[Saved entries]

◇ ◇ ◇

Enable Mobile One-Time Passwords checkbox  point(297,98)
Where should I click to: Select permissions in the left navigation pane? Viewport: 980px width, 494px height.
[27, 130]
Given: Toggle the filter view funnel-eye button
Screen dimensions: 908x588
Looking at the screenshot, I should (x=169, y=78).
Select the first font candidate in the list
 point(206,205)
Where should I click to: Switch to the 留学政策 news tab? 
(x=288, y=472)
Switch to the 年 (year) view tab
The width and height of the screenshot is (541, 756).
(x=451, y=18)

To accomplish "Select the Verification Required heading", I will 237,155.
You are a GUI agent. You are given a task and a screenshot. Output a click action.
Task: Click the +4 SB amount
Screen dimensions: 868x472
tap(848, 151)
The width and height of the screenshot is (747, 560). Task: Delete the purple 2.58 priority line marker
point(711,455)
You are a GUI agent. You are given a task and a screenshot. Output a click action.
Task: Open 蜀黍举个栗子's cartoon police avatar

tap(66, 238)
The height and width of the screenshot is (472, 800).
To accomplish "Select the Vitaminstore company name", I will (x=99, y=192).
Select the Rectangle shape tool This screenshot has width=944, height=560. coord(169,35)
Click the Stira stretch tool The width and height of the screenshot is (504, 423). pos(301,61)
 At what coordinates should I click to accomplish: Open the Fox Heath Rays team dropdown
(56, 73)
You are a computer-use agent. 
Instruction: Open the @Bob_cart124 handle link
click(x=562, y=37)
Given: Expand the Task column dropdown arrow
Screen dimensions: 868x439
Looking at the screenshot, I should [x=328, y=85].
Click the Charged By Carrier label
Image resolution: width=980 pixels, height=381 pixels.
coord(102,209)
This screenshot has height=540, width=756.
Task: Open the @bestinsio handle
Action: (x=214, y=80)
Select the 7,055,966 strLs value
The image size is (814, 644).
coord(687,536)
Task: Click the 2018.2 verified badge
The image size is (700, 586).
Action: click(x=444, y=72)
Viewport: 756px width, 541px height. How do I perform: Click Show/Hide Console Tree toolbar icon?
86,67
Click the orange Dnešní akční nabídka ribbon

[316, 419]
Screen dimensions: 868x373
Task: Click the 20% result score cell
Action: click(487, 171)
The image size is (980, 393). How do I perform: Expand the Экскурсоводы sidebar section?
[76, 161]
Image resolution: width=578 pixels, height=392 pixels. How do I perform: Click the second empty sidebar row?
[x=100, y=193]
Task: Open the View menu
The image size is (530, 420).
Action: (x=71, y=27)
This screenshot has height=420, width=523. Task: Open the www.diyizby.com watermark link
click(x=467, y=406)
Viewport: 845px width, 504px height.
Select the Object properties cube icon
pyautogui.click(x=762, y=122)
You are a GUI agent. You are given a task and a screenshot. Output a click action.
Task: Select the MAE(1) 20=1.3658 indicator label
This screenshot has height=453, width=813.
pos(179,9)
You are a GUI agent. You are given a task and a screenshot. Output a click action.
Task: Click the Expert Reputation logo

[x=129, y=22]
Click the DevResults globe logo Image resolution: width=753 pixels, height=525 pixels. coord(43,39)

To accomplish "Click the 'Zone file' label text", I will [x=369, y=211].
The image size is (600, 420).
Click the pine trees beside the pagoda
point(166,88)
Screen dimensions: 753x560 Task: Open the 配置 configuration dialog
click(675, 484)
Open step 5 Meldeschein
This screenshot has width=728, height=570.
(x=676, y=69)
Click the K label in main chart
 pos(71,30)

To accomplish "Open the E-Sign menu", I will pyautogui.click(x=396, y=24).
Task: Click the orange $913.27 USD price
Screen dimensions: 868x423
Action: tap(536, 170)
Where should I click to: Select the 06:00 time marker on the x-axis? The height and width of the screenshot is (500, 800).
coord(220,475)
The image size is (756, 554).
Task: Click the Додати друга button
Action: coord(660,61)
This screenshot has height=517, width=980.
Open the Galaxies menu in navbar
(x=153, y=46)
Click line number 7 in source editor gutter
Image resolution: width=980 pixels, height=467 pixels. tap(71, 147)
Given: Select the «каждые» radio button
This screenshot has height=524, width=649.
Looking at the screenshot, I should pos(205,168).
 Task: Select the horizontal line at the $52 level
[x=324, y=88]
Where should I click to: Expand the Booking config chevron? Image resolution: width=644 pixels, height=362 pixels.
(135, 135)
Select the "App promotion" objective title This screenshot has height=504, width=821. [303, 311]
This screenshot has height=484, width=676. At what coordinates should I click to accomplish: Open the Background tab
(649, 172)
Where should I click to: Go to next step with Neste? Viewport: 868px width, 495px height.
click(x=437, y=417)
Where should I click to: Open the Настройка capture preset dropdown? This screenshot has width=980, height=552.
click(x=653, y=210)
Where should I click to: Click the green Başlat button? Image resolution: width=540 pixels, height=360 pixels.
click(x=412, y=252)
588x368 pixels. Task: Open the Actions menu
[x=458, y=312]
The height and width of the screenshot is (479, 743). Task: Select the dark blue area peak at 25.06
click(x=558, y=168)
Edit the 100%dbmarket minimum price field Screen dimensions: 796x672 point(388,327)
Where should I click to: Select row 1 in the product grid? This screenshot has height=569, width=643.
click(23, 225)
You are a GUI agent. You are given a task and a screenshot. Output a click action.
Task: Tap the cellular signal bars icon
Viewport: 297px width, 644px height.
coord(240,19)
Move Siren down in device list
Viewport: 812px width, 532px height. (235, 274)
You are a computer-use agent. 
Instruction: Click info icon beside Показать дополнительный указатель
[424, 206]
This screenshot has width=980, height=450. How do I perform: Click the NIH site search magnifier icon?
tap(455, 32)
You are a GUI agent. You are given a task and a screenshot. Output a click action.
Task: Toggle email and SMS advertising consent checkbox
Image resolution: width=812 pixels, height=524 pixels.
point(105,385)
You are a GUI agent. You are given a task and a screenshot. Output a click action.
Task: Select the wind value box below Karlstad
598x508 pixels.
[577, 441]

◇ ◇ ◇

** Assignment **
Each line in the data that has the word "checkbox" counts once; state how many such lines there are, without comment.

** Exercise solution **
2